**Text segment:**
The Bureau of Land Management is part of the Department of the Interior, which is today headed by Ryan Zinke, a Montana native who has styled himself a rugged conservationist, even as he maintains close ties to private enterprise. Many of his closest advisers at Interior have ties to the oil and gas industry, either as lobbyists or executives. His top deputy, for example, is David L. Bernhardt, a veteran Republican operative who has also lobbied on behalf of California agribusiness.

During his confirmation hearing, Zinke said that he was “absolutely against transfer and sale of public lands.” But that claim would not prevent him from issuing leases for oil and gas companies, as the land would technically remain under public control, even as it was being used for private gain. Such leases are issued for 10 years at exceedingly favorable terms, often for the minimum bid of $2 per acre at a competitive sale, after which they are available for two years at the even-more-discounted price of $1.50 per acre if they do not sell at that first sale.

Leasing land was a common practice before Trump. What’s different now, detractors say, is that the Bureau of Land Management is moving with uncommon speed to make improper determinations without allowing public to comment. That has led, these critics say, to widespread damage to the environment of the American West.


“We can’t just get it back,” says Nada Culver, a leader in the Wilderness Society’s land-use division. “Mistakes are made when you’re rushing.”

**Data records:**
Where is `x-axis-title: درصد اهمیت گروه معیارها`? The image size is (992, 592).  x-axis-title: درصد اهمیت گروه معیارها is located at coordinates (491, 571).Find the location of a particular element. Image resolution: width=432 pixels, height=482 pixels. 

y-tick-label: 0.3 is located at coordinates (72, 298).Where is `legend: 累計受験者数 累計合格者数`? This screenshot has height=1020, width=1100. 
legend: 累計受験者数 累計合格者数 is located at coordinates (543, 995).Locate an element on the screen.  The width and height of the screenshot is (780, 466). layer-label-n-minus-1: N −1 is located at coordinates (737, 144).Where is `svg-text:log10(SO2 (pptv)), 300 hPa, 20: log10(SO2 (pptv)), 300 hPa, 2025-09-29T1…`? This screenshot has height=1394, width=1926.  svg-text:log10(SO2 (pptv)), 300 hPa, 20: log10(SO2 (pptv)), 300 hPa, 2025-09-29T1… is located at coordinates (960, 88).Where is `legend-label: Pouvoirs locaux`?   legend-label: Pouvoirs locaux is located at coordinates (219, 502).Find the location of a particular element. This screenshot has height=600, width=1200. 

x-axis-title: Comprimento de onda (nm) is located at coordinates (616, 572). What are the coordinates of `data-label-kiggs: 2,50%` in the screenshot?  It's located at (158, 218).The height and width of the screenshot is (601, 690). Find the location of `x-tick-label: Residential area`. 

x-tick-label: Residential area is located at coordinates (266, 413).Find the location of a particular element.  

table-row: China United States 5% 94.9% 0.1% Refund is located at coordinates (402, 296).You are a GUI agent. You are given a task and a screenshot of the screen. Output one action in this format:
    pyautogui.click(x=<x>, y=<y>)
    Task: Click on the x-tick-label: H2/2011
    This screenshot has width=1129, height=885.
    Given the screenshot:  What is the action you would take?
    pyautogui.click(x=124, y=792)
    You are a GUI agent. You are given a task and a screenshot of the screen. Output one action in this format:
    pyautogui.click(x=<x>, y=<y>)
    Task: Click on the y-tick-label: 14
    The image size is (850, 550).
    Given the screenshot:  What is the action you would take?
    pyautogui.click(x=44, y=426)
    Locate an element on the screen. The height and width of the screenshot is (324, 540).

**Tasks to perform:**
1. Answer these questions from the public land leasing text:
(a) Who is Ryan Zinke's top deputy?
(b) What is the minimum bid per acre for a lease at a competitive sale?
(c) What role does Nada Culver hold?
2. Please print the part of the public land leasing text from "During his confirmation" up to and including "the American West.".
3. Write what comes next in the public land leasing text, picking up where it stops.
The lines above are not needed for what comes next.

**Expected results:**
1.
(a) David L. Bernhardt
(b) $2 per acre
(c) She is a leader in the Wilderness Society's land-use division.

2.
During his confirmation hearing, Zinke said that he was “absolutely against transfer and sale of public lands.” But that claim would not prevent him from issuing leases for oil and gas companies, as the land would technically remain under public control, even as it was being used for private gain. Such leases are issued for 10 years at exceedingly favorable terms, often for the minimum bid of $2 per acre at a competitive sale, after which they are available for two years at the even-more-discounted price of $1.50 per acre if they do not sell at that first sale.

Leasing land was a common practice before Trump. What’s different now, detractors say, is that the Bureau of Land Management is moving with uncommon speed to make improper determinations without allowing public to comment. That has led, these critics say, to widespread damage to the environment of the American West.

3.
The Obama administration offered plenty of land to energy and mineral prospectors, but it did so in far more considered fashion. In 2016, the Obama administration put 1.9 million acres up for leasing, down from a high of 6.1 million acres offered in 2012. In its first year, the Trump administration offered 11.9 acres, the vast majority of them in Alaska. In the end, only 792,000 acres were leased, which represented just 7 percent of the offerings. In 2016, conversely, the Obama administration offered a much smaller total number of acres (1.9 million), but sold a far greater share: 47 percent, or 921,240. That suggests the Obama administration was more judicious in determining lands that would be desirable to industry.

Those numbers, however, do not tell the full story. Less important than the amount of land offered, conservationists say, is where those parcels are located, as well as their significance as either natural resources or cultural landmarks. In this, too, the Obama administration appears to have been significantly more successful than its successor. In 2012, for example, only 17 percent of the parcels offered by the Obama administration were “protested” by the public (those figures are for fiscal years, where as the compilation of acres offered is for calendar years; the two correlate closely, if not exactly). Conversely, of the parcels offered in 2017, a full 88 percent were contested, suggesting the Trump administration has been largely indiscriminate in the land it is offering.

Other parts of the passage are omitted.